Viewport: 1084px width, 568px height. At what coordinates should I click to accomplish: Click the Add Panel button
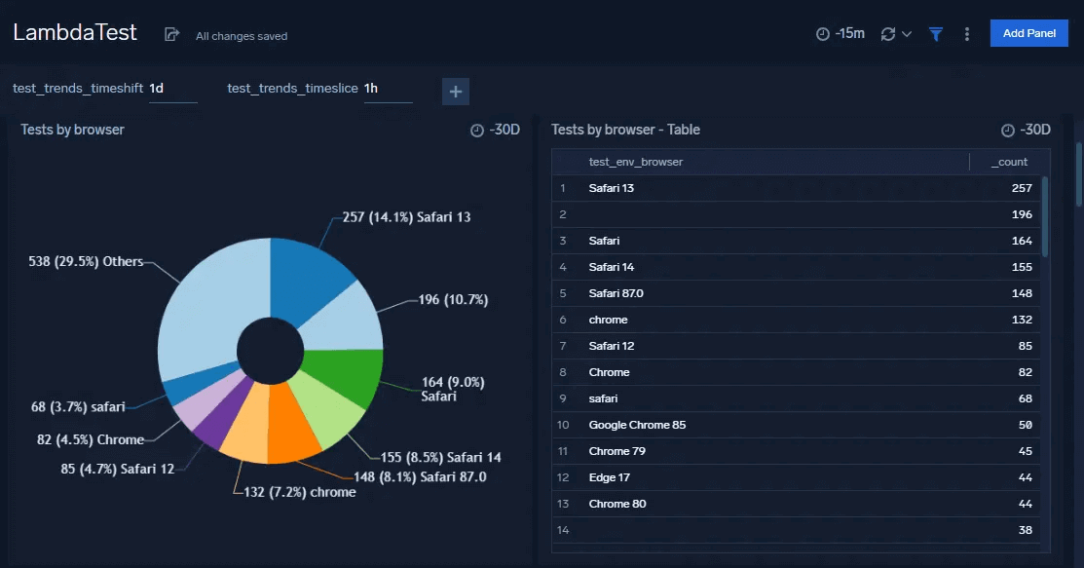tap(1028, 32)
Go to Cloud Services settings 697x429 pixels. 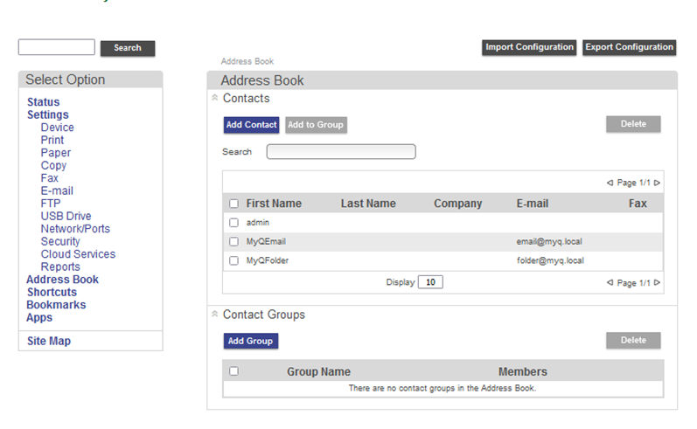coord(78,254)
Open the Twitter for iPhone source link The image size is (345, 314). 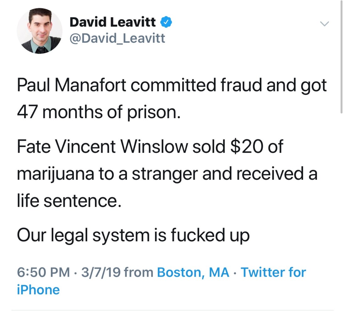(273, 272)
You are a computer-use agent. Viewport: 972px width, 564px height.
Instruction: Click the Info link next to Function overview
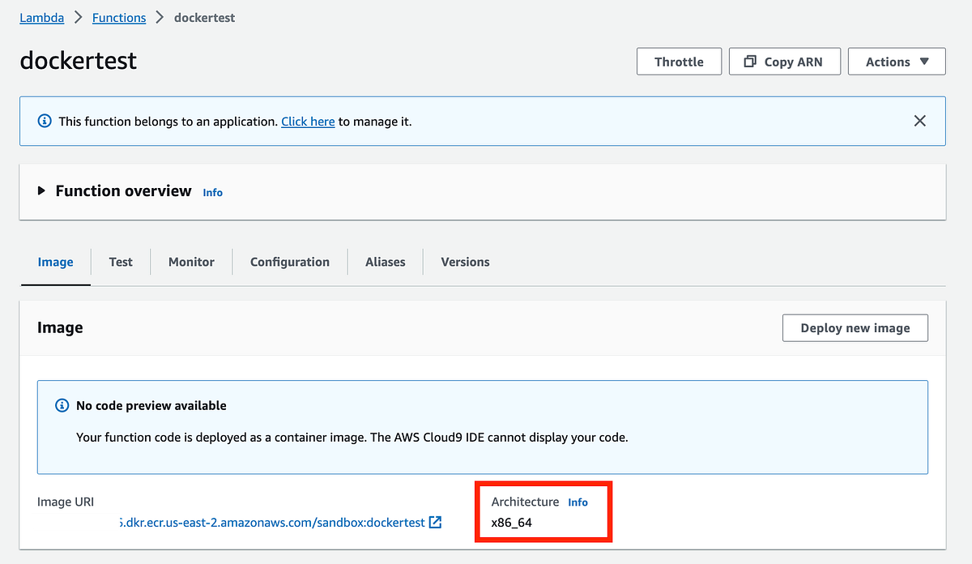click(x=212, y=192)
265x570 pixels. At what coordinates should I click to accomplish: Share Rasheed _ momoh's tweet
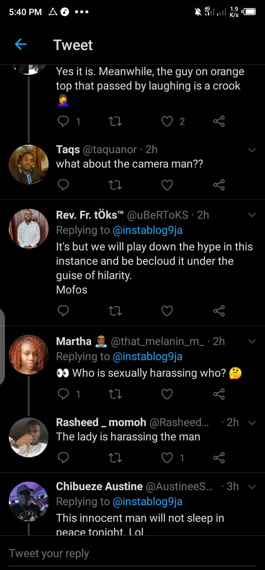click(219, 458)
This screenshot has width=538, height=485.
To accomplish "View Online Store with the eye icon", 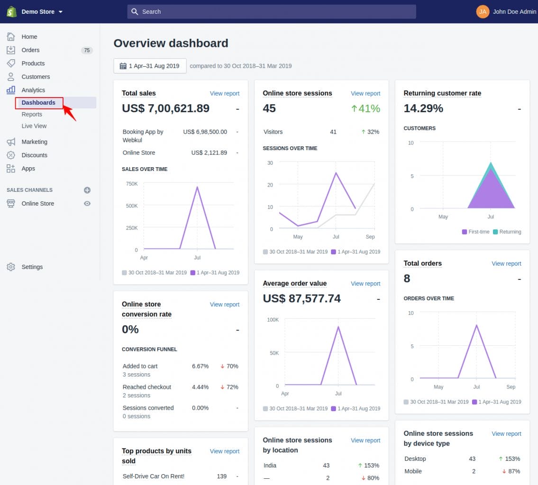I will pos(87,203).
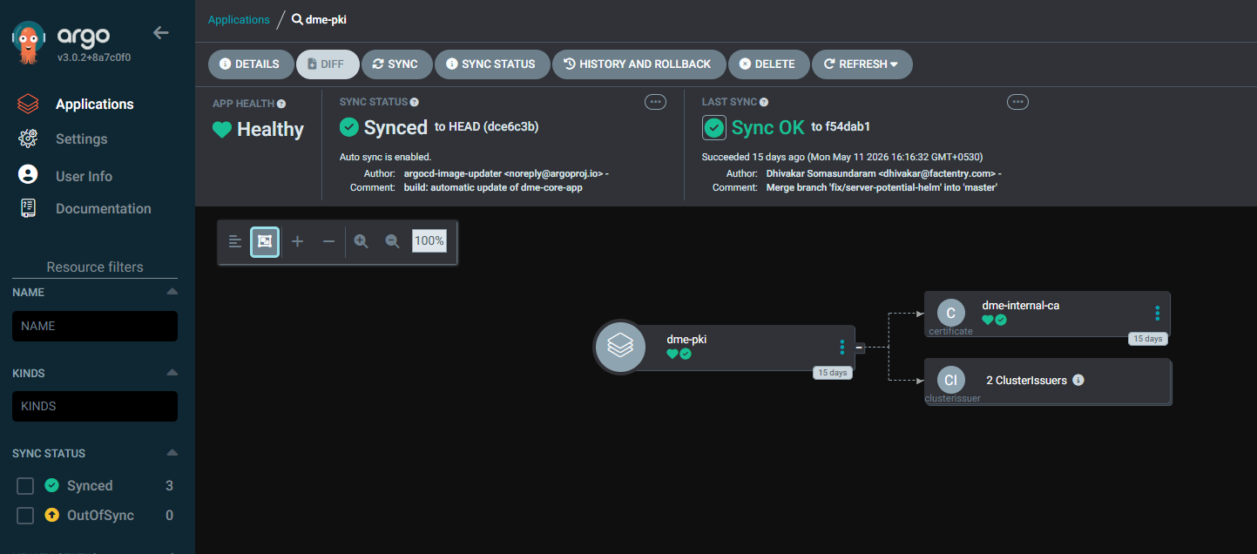Collapse sidebar with the back arrow
This screenshot has width=1257, height=554.
[161, 33]
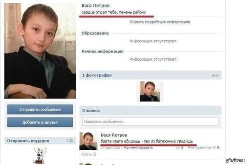Click the Вася Петров name on the post
Image resolution: width=247 pixels, height=165 pixels.
pos(114,135)
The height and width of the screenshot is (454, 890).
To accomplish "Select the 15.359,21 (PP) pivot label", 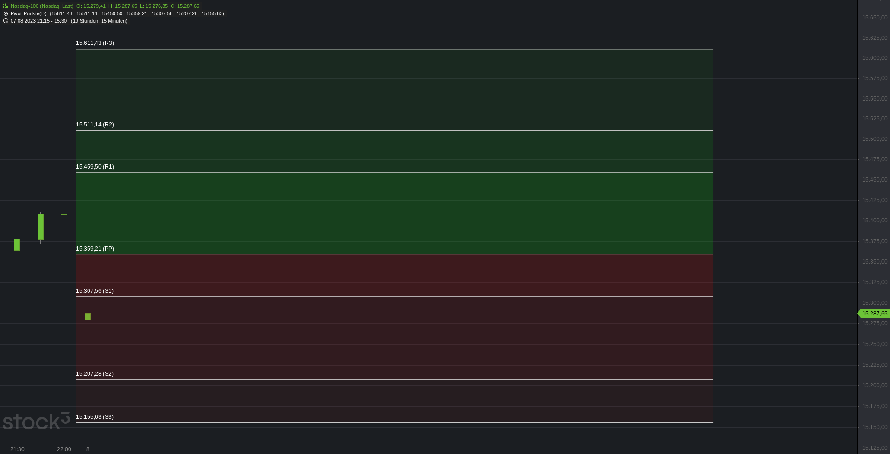I will tap(95, 249).
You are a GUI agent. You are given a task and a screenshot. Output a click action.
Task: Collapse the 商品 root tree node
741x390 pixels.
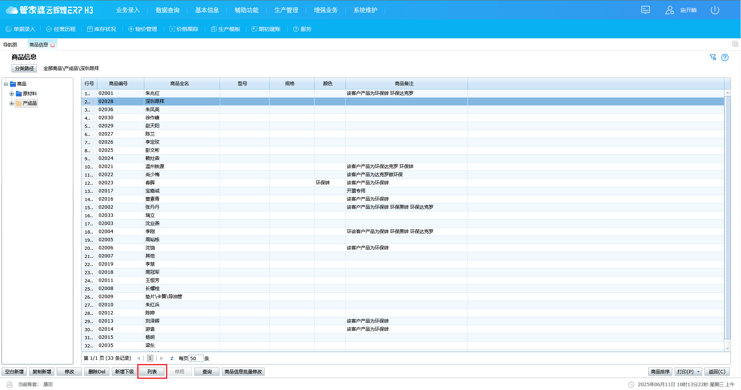[x=6, y=84]
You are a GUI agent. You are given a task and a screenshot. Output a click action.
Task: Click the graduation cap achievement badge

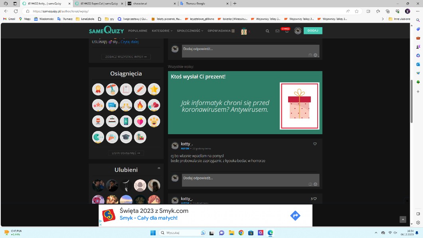[x=126, y=137]
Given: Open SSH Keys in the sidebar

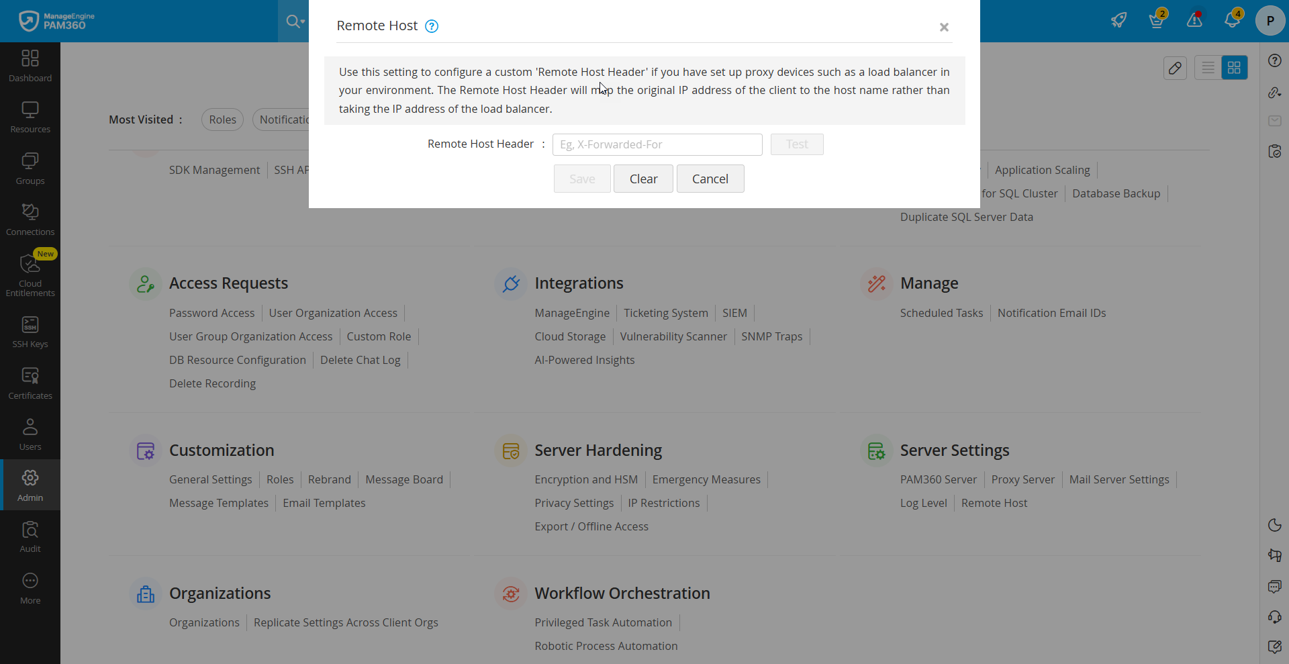Looking at the screenshot, I should (x=30, y=332).
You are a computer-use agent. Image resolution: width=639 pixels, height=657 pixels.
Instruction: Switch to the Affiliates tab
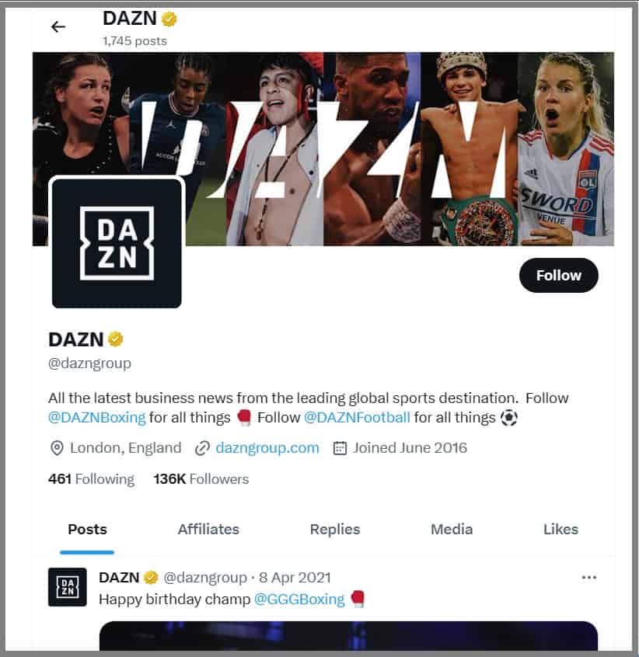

What you have to do: Pull out all lines from the listing that contain the string "computer".

Result of this exercise:
You are a computer-use agent. Viewport: 972px width, 564px height.
You are a computer-use agent. Image resolution: width=639 pixels, height=657 pixels.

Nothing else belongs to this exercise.